### EXERCISE DETAILS
Only lines that contain the word "filter" belong in the answer; copy them from the records below.

Extracted data entries

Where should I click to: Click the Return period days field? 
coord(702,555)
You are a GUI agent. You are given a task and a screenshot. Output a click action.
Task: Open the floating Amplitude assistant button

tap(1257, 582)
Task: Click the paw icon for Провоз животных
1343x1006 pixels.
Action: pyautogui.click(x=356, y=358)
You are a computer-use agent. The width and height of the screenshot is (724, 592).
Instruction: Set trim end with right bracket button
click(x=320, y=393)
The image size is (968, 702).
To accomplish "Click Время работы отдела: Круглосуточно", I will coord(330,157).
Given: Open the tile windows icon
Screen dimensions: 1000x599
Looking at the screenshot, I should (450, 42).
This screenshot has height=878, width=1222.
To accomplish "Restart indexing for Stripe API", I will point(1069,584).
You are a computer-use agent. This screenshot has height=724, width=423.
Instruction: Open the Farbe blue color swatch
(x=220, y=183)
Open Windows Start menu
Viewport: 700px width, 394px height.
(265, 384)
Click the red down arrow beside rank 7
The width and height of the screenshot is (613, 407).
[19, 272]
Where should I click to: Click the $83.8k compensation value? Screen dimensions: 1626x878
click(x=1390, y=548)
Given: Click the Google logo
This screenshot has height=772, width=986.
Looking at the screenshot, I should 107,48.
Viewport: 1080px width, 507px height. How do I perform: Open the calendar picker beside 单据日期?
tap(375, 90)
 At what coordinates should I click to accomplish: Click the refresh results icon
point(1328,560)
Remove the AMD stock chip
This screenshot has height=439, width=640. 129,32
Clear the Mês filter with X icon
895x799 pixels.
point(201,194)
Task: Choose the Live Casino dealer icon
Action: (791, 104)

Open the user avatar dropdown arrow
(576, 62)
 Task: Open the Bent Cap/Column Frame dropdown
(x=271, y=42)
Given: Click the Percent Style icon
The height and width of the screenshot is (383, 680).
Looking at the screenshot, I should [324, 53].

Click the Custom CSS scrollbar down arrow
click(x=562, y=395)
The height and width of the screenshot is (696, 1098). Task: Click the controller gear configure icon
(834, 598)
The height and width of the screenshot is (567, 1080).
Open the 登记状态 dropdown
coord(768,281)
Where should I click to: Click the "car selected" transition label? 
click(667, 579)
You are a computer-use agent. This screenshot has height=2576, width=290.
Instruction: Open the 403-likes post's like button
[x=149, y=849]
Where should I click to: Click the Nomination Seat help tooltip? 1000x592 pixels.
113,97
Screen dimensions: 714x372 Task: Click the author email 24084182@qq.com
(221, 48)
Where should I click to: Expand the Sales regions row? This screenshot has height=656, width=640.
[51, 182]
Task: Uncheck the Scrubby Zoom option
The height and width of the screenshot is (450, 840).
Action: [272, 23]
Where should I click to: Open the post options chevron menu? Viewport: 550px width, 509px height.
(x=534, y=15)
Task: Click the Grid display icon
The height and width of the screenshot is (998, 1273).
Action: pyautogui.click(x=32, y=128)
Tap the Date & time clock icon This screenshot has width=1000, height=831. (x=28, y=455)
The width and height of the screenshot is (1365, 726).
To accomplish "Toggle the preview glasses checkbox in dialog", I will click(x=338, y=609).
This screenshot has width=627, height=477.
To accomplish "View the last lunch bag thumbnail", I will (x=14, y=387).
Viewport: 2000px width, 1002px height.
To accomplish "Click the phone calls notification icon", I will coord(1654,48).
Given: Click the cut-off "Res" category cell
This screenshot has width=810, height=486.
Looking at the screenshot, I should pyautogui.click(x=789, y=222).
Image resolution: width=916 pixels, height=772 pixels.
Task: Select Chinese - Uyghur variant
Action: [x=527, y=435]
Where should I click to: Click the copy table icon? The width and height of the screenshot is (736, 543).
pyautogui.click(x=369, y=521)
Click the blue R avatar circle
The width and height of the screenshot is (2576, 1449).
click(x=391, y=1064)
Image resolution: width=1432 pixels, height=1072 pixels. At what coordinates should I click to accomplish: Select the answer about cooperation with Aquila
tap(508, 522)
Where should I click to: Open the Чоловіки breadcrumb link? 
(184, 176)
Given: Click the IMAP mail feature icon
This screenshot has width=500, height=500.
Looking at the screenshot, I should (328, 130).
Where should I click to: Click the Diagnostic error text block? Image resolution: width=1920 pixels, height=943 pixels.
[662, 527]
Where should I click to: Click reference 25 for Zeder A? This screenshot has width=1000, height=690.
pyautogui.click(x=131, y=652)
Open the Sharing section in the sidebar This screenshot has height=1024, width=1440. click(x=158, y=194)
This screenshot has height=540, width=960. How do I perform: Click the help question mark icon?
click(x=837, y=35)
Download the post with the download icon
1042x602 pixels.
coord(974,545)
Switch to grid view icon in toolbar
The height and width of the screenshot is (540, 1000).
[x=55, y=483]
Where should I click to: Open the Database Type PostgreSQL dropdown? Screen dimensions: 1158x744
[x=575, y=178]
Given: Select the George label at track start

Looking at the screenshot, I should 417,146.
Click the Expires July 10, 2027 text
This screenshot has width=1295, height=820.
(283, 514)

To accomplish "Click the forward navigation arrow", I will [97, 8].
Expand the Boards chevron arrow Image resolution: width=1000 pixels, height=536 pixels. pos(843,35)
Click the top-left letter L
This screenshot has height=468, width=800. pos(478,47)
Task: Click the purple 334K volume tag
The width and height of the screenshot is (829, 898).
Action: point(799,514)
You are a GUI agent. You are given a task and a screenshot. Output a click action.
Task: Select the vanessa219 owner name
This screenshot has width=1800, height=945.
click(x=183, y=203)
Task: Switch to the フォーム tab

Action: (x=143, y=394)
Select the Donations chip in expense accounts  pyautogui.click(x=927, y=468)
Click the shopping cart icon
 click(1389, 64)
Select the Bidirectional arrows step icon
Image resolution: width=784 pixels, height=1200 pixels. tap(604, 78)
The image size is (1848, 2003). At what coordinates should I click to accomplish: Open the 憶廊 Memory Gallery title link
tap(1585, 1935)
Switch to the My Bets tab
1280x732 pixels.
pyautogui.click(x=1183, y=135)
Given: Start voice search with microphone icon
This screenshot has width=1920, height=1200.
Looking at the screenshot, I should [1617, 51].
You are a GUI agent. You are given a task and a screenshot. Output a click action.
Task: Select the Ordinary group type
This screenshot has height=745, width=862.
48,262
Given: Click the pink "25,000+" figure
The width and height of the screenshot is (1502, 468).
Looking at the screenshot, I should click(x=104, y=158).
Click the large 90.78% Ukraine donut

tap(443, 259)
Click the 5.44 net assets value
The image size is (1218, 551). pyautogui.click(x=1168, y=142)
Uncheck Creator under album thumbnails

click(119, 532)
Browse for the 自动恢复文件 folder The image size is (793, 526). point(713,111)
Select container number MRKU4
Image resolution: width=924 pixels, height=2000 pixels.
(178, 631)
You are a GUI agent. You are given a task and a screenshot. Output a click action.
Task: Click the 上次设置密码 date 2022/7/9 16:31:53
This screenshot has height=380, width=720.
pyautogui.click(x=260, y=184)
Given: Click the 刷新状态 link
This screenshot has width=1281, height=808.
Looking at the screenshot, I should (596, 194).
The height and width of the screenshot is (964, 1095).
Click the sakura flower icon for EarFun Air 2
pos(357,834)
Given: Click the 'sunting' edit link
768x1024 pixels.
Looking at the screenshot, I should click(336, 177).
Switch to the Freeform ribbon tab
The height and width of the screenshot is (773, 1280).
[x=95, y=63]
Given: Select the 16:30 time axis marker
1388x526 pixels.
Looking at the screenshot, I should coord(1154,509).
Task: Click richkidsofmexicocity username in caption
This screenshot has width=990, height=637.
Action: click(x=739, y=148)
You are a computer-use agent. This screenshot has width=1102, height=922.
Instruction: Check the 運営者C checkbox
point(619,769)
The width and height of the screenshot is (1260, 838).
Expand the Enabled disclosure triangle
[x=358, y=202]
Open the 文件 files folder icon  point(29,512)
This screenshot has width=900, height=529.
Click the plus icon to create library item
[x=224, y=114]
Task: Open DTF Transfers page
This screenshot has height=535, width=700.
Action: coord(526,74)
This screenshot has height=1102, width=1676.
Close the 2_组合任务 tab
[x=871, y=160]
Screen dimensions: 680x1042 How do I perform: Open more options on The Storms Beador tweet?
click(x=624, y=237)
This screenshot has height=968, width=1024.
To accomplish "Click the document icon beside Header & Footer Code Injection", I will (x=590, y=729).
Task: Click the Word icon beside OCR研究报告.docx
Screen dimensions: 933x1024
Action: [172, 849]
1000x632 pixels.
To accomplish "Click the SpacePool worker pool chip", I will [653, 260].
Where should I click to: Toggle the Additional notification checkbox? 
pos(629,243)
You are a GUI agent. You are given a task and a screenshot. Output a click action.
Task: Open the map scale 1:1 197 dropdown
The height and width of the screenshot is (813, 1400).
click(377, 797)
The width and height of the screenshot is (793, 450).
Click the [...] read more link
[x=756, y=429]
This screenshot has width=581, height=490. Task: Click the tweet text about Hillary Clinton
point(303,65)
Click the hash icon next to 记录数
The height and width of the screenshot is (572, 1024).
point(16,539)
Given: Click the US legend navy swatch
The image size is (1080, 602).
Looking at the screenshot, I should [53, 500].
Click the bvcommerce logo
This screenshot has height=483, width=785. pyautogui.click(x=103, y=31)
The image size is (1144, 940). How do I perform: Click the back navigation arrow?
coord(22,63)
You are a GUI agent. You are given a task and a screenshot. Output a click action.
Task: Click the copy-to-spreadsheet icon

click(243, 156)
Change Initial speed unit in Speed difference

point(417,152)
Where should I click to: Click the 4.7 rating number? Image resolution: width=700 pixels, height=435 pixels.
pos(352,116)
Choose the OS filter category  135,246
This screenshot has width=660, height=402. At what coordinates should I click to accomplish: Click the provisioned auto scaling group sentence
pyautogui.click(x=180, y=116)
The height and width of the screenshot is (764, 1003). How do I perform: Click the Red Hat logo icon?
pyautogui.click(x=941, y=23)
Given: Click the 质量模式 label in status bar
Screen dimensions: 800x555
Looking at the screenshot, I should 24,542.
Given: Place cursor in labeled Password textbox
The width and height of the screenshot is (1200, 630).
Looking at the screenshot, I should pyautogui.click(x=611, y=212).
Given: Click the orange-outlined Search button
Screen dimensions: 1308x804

### SOLUTION TO THIS TASK
Clear the Mês filter with X icon
Choose the OS filter category  135,246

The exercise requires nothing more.